Charlotte Triage supports Legal Aid of North Carolina-Charlotte and the Charlotte Center for Legal Advocacy by enabling the legal aid organizations to outsource work to private practice lawyers and in-house counsel for matters related to human trafficking, criminal record expunctions, healthcare enrollment, housing eviction defense, driver’s license restorations and access to Social Security benefits.
Angie Zimmern, McGuireWoods’ pro bono director and coordinator of Charlotte Triage, kicked off the event by welcoming attendees and thanking volunteers for their pro bono contributions.
“For the last four years, we’ve gathered in the fall to raise awareness of the most pressing pro bono legal needs in Charlotte and to make a call to action to our attorneys and legal professionals to change lives through pro bono service,” said Zimmern. “We would not be here today without the leadership of David Leitch, whose vision and service helped formulate Charlotte Triage and set us on the path to assisting Charlotte’s most vulnerable citizens.”
Leitch, global general counsel of Bank of America, was celebrated in a short video that highlighted his impact on Charlotte Triage and his passion for this initiative.
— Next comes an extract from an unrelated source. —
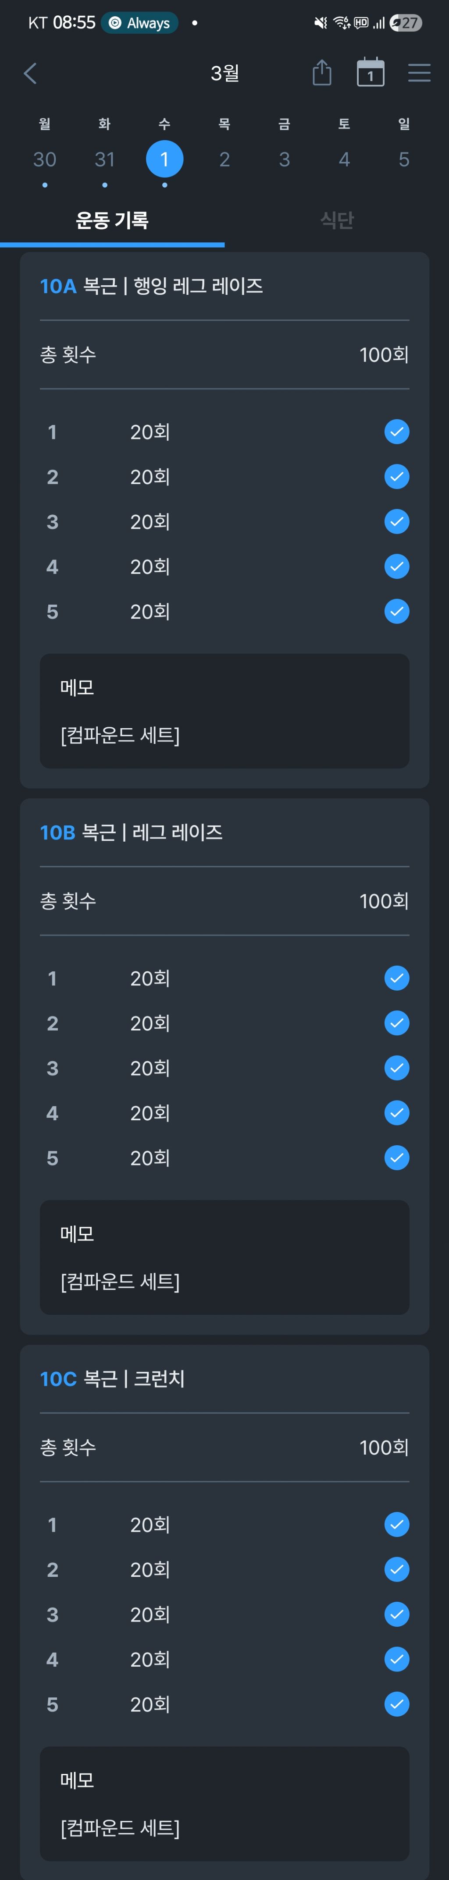Tap the battery indicator in status bar
449x1880 pixels.
[405, 23]
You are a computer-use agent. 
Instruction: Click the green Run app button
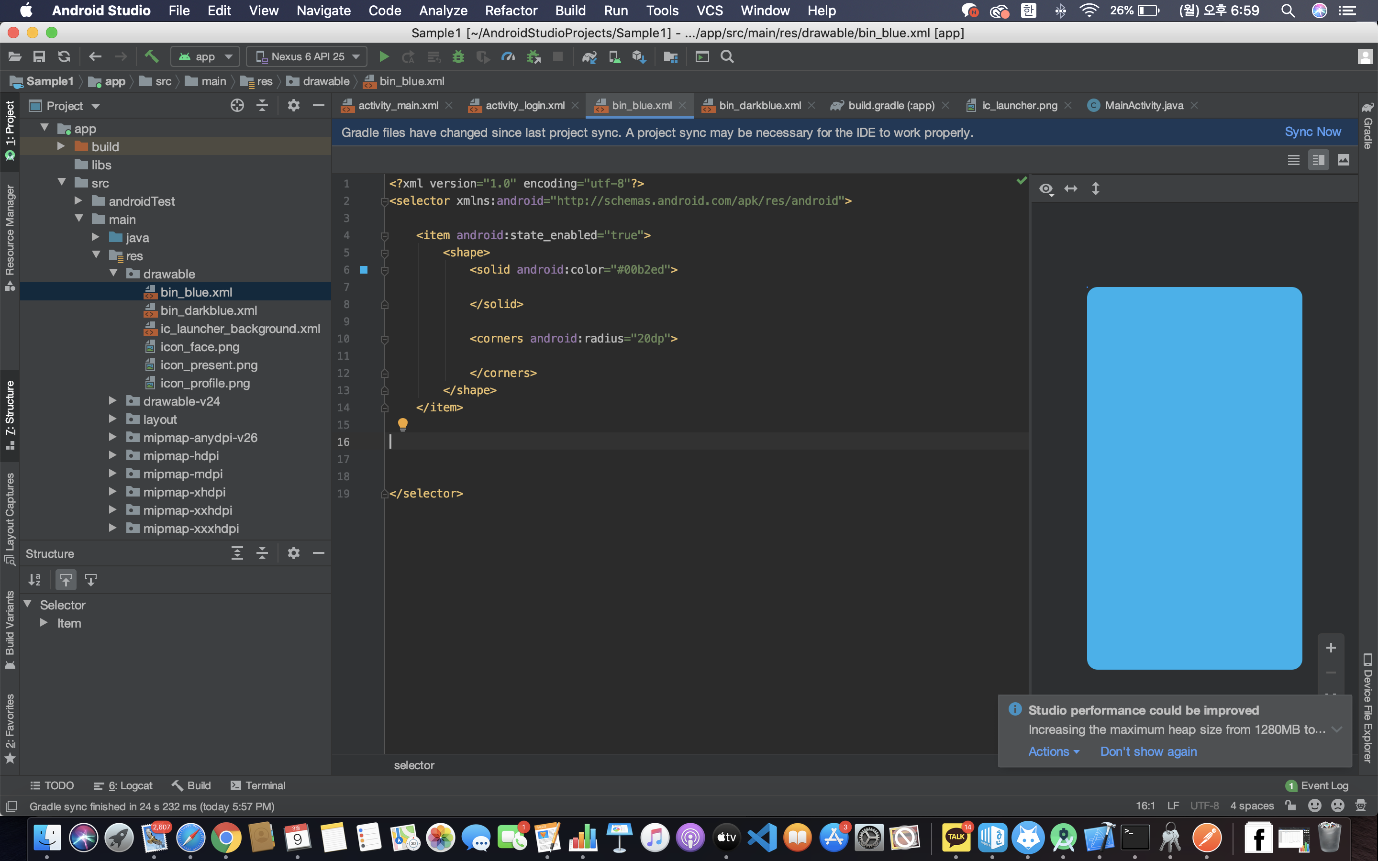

The video included remarks from John Roberts, chief justice of the U.S. Supreme Court.
During his remarks, Leitch outlined the three guiding principles of Charlotte Triage: There are many unmet legal needs that should be addressed; legal services organizations do not have the resources to train people to meet these needs; and Charlotte Triage volunteers should think of themselves as lawyers for the community.
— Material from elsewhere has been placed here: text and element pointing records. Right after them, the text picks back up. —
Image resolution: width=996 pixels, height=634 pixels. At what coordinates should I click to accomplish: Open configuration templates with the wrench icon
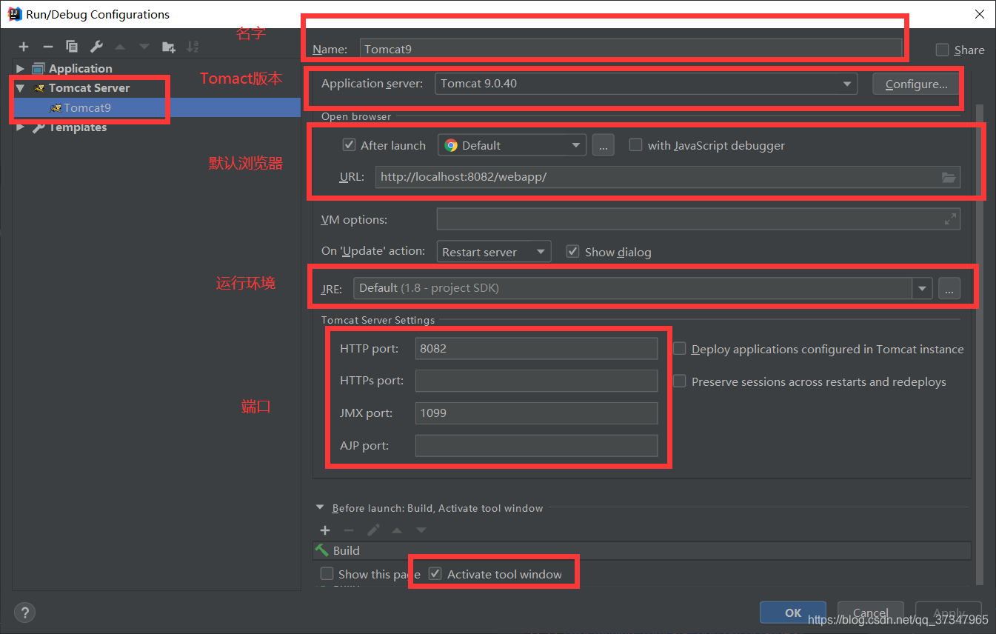click(96, 46)
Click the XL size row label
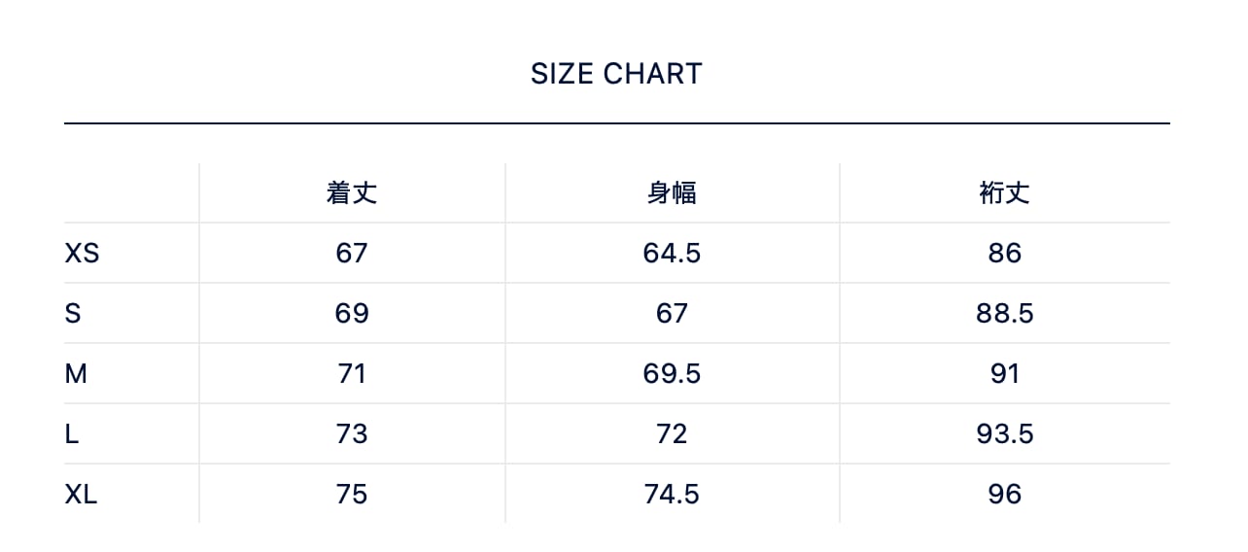Viewport: 1248px width, 552px height. pyautogui.click(x=82, y=495)

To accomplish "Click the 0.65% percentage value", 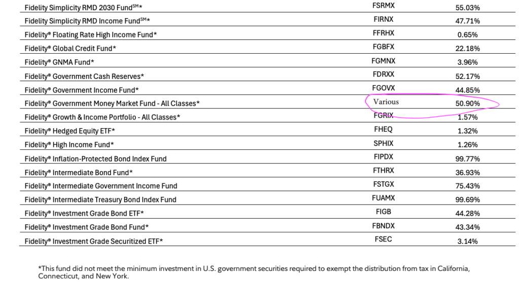I will (468, 34).
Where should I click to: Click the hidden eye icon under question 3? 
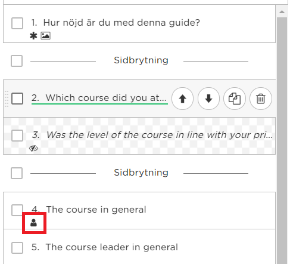[x=33, y=148]
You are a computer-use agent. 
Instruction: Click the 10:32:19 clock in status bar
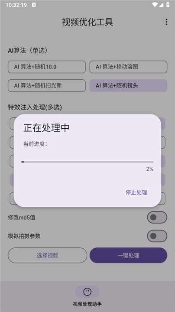[x=16, y=5]
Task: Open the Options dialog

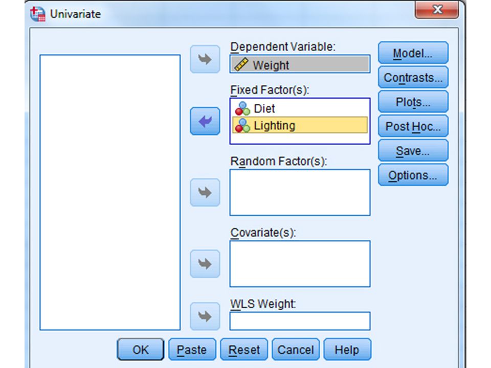Action: pos(413,175)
“This is the third anniversary, and it really is incredible to look back and think about all that you have achieved,” said Leitch. “People from all over the city have stepped up and done their part.”
Other speakers included Charlotte Triage leaders Sarah Byrne, senior counsel, Moore & Van Allen; Chris Fernandez, counsel, K&L Gates; Chelsea Corey, senior associate, King & Spalding; Paul Osowski, partner, Nelson Mullins; Allie Lin, head of litigation and employment law, Brighthouse Financial; Elizabeth Murphy, partner, Alston & Bird; Todd Stillerman, associate general counsel, Bank of America; Tommy Holderness, housing attorney, Legal Aid of North Carolina-Charlotte; and Ken Schorr, executive director, Charlotte Center for Legal Advocacy.
Charlotte Triage grew out of a first-of-its-kind pro bono initiative launched in 2017 that made Richmond, Virginia, the first U.S. city to outsource legal aid matters in 12 practice areas. Scott Oostdyk, McGuireWoods’ global pro bono partner, played a lead role developing Richmond Triage. He and Leitch led the effort to expand the project to Charlotte. Zimmern and Stillerman co-lead the management committee that oversees Charlotte Triage’s day-to-day operations.
Since its inception in 2018, Charlotte Triage has been recognized for exemplary pro bono service. The Pro Bono Institute honored Charlotte Triage with the 2020 Corporate Pro Bono Partner Award, which recognizes innovative pro bono partnerships between law firms, in-house legal departments and public interest organizations. In addition, the North Carolina State Bar honored Charlotte Triage with its Outstanding Pro Bono Collaborative Service award in 2020.